Pub Date: Sept. 1st, 1974
ISBN: 0231035209
Publisher: Columbia Univ.

This is a volume in the Leaders of Modern Anthropology series, and as such it is an introduction to Ruth Benedict as a thinker and a human being, not a full-scale biography. That came much closer to being provided (self-effacingly) by Dr. Mead in her 1959 selection from Benedict's journals, letters and professional writings, An Anthropologist at Work, freely drawn on here. But the current book is a fine presentation. Mead's portrait of her teacher, friend and colleague is restrainedly personal (it's the restraint of respect) and full of objective but warm professional appreciation. In describing Benedict's youth, Mead, her literary executor, lets Benedict largely speak for herself out of private diaries, providing only a delicate commentary on the sources of this woman's childhood sense of alienation, her compensatory inner life, her interest in poetry, her search for self. Mead does not get embroiled in the feminist issues that surround Benedict's early, and later soundly disillusioned, belief in Love as woman's supreme goal, but she does make it clear that this was a spirit that needed the expansion of passionate occupation, and finally found it in anthropology.
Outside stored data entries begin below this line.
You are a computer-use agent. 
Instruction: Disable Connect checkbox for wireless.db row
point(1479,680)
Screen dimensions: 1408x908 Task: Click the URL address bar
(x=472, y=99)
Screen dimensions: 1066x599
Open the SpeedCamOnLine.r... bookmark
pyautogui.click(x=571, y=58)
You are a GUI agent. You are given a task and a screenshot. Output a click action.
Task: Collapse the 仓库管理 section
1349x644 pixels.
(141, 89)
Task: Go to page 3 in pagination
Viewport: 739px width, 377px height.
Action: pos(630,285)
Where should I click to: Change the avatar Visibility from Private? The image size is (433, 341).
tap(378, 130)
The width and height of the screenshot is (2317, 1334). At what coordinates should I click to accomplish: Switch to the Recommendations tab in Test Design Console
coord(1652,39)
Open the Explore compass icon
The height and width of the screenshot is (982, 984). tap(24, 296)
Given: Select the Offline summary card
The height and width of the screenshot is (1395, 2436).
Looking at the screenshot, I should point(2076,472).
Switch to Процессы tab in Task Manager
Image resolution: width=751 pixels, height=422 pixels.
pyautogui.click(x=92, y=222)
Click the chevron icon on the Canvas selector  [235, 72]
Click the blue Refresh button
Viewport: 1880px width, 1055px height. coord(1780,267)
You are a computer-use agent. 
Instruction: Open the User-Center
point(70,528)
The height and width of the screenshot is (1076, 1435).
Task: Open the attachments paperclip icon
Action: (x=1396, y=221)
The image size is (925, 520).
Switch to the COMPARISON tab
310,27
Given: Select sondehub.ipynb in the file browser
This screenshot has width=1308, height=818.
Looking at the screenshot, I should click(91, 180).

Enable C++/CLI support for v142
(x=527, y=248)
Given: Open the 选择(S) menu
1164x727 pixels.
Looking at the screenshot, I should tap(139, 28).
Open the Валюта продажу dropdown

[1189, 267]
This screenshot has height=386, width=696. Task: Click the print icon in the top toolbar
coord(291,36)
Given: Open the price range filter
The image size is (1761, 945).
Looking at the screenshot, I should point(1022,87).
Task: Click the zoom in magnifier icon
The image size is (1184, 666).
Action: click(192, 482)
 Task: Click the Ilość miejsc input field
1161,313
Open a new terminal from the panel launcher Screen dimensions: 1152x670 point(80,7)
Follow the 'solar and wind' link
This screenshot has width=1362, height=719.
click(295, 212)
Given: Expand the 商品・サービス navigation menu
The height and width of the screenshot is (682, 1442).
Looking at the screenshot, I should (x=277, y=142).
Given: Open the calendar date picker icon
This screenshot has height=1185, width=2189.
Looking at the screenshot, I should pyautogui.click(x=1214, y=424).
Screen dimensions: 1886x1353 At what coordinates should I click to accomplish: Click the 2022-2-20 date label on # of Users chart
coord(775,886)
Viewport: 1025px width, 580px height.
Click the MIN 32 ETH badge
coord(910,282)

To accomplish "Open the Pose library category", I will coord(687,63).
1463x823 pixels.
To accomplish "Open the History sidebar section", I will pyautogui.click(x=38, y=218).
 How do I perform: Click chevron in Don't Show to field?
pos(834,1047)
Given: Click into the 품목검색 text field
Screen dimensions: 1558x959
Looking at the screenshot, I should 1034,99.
She describes the evolution not only of Benedict's thought about "patterns of culture," but also her instinctive preference for work with data (as in The Chrysanthemum and the Sword) over direct fieldwork, her sense of social responsibility, and the obstacles her career encountered as a woman in the toils of academic bureaucracy. Mead's portrait is followed by a selection from the essential Benedict (on cultural configurations, Zuni mythology, primitive freedom, Japanese self-discipline) which reveal her as lucid, seminal, humane, and very much the writer she always wanted to be.